Work to complete: Reproduce each line below precisely. Drop the pictures.

Available records:
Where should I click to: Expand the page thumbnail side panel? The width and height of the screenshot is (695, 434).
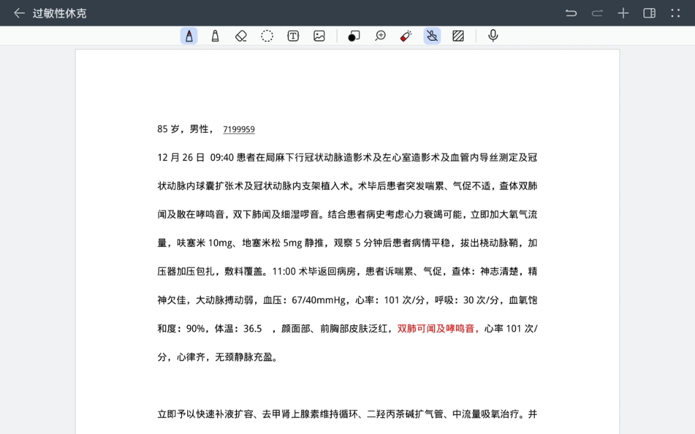click(x=649, y=13)
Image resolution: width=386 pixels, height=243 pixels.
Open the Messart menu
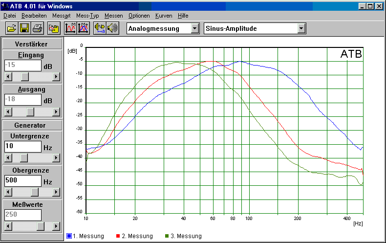(x=61, y=16)
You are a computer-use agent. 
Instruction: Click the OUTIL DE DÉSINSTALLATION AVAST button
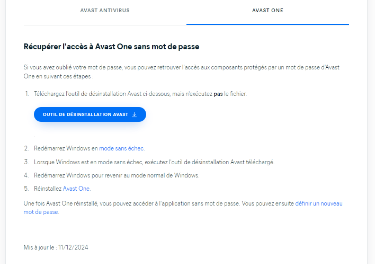tap(90, 114)
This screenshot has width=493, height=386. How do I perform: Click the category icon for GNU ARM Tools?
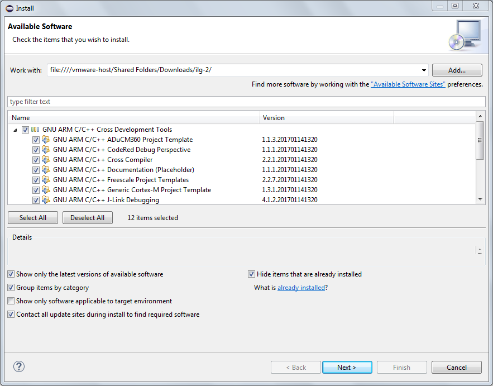[x=35, y=130]
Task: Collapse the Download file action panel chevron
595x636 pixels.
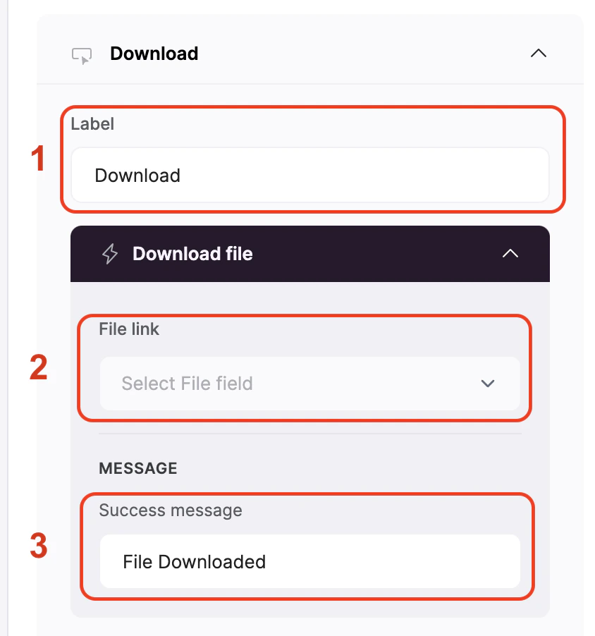Action: pos(510,254)
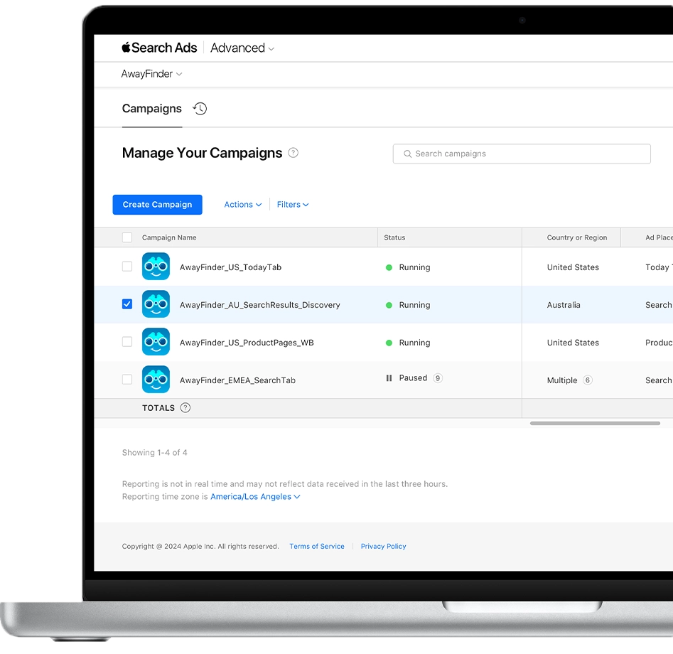Click help icon beside Manage Your Campaigns

(293, 153)
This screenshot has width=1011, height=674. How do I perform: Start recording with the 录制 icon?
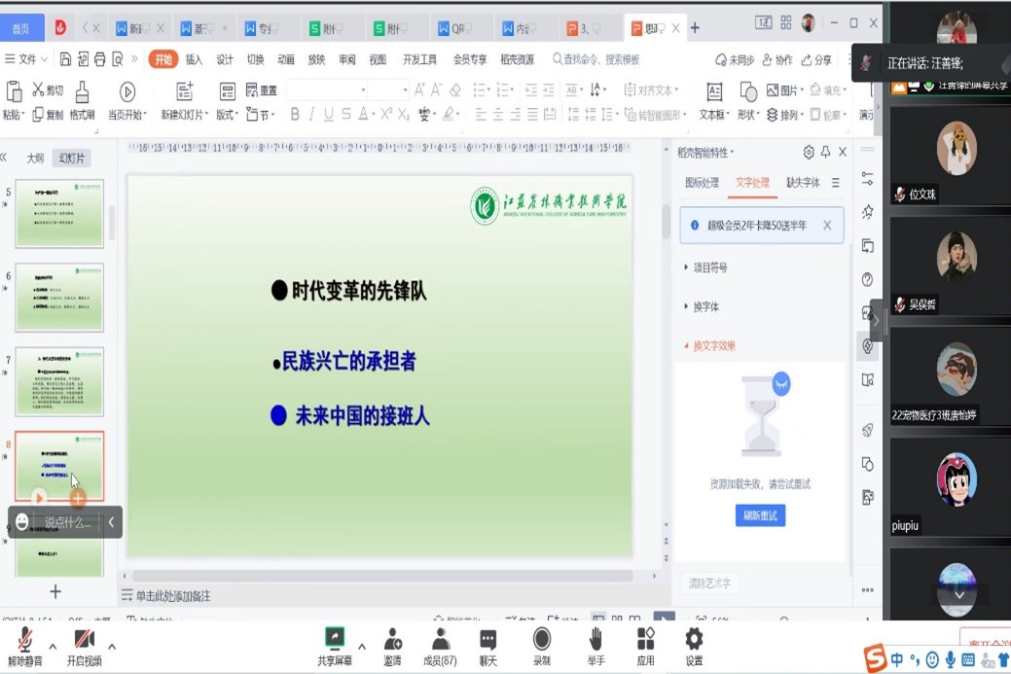coord(541,638)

Result for this exercise:
Where should I click to: Expand the page thumbnail side panel? The width and height of the screenshot is (695, 434).
click(x=649, y=13)
Image resolution: width=386 pixels, height=243 pixels.
Open the Messart menu
(x=61, y=16)
You are a computer-use agent. 
Instruction: Click the OUTIL DE DÉSINSTALLATION AVAST button
tap(90, 114)
This screenshot has width=493, height=386. How do I perform: Click the category icon for GNU ARM Tools?
[x=35, y=130]
Task: Collapse the Download file action panel chevron
595x636 pixels.
Action: pos(510,254)
Click help icon beside Manage Your Campaigns

(293, 153)
This screenshot has width=1011, height=674. How do I perform: Start recording with the 录制 icon?
coord(541,638)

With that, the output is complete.